Text Preprocessing: Part-of-Speech (POS) Tagging using NLTK

1. Introduction

In Natural Language Processing (NLP), Part-of-Speech (POS) Tagging is the process of assigning grammatical labels (like noun, verb, adjective, etc.) to each word in a sentence.

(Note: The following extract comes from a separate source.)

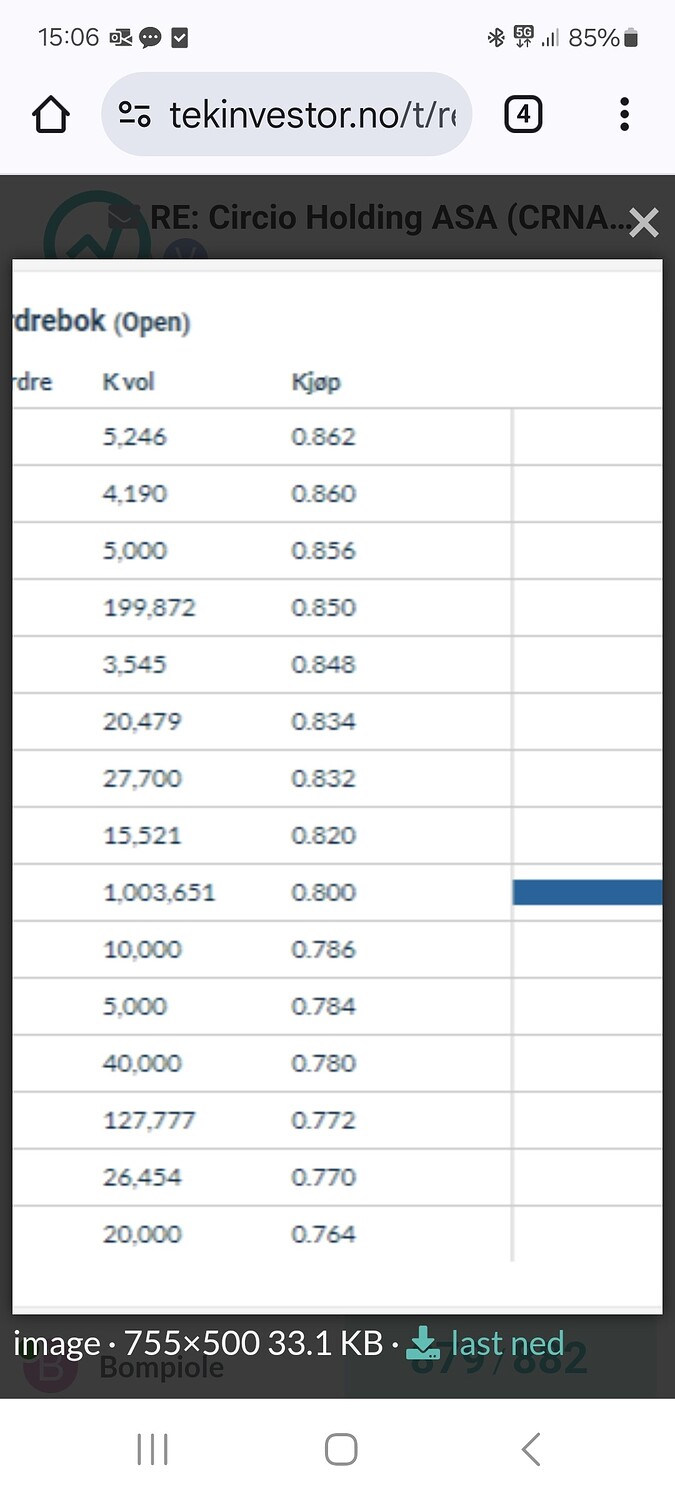The width and height of the screenshot is (675, 1500).
Task: Click the 0.862 top bid price
Action: (323, 437)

For example, in the sentence:
“Arjun is learning NLP.”
the words can be tagged as:

Arjun → Noun (Proper Noun)
is → Verb (auxiliary verb)
learning → Verb (present participle)
NLP → Noun (proper noun)

POS tagging provides important syntactic information that helps NLP systems understand how words relate grammatically, which is essential for:

Syntactic parsing
Named Entity Recognition (NER)
Sentiment analysis
Information extraction

2. What is POS Tagging?

Definition:
Part-of-speech tagging is the process of labeling each word in a sentence with its corresponding part of speech based on both its definition and its context.

Example

Word	POS Tag	Description
Arjun	NNP	Proper Noun, Singular
is	VBZ	Verb, 3rd person singular present
learning	VBG	Verb, Gerund/Participle
NLP	NNP	Proper Noun, Singular

The tag NNP, VBZ, and VBG come from the Penn Treebank POS Tagset, which is widely used in NLP.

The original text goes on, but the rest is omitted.